**MATERIALS PROVIDED**
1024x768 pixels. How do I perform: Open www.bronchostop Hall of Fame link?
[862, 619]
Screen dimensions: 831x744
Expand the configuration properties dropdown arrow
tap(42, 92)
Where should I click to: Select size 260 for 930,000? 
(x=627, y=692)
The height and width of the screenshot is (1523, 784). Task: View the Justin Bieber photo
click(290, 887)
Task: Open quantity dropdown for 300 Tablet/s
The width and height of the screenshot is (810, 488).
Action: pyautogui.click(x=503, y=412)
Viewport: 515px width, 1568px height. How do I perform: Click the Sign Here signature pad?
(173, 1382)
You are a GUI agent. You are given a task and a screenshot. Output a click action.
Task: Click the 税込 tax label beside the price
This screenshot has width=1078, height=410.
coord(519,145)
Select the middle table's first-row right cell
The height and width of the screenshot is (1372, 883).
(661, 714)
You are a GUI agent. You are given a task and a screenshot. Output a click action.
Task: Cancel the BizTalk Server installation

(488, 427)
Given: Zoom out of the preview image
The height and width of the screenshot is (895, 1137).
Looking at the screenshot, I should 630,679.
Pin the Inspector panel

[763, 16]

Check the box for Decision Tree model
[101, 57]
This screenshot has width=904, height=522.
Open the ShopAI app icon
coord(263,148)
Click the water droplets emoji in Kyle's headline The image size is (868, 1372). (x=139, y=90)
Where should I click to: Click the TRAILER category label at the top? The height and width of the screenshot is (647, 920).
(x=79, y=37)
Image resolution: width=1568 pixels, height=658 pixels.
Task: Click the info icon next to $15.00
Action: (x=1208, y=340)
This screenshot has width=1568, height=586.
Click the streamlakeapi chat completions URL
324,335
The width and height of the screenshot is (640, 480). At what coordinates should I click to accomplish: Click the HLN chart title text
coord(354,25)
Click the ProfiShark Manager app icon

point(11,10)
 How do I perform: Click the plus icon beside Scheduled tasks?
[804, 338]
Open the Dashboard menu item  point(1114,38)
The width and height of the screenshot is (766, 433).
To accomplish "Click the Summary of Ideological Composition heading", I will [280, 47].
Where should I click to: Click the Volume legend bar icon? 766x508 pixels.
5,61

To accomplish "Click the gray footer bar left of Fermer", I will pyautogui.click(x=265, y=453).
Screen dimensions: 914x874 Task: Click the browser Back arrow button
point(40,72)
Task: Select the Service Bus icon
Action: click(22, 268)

**WHAT YOU NEED TO DO**
Starting from the first line of the records above, retype each line exactly up to and including the one that contains "Task: Open quantity dropdown for 300 Tablet/s", and nothing more.

**ANSWER TO THE PROBLEM**
1024x768 pixels. How do I perform: Open www.bronchostop Hall of Fame link?
[862, 619]
Screen dimensions: 831x744
Expand the configuration properties dropdown arrow
tap(42, 92)
Where should I click to: Select size 260 for 930,000? 
(x=627, y=692)
The height and width of the screenshot is (1523, 784). Task: View the Justin Bieber photo
click(290, 887)
Task: Open quantity dropdown for 300 Tablet/s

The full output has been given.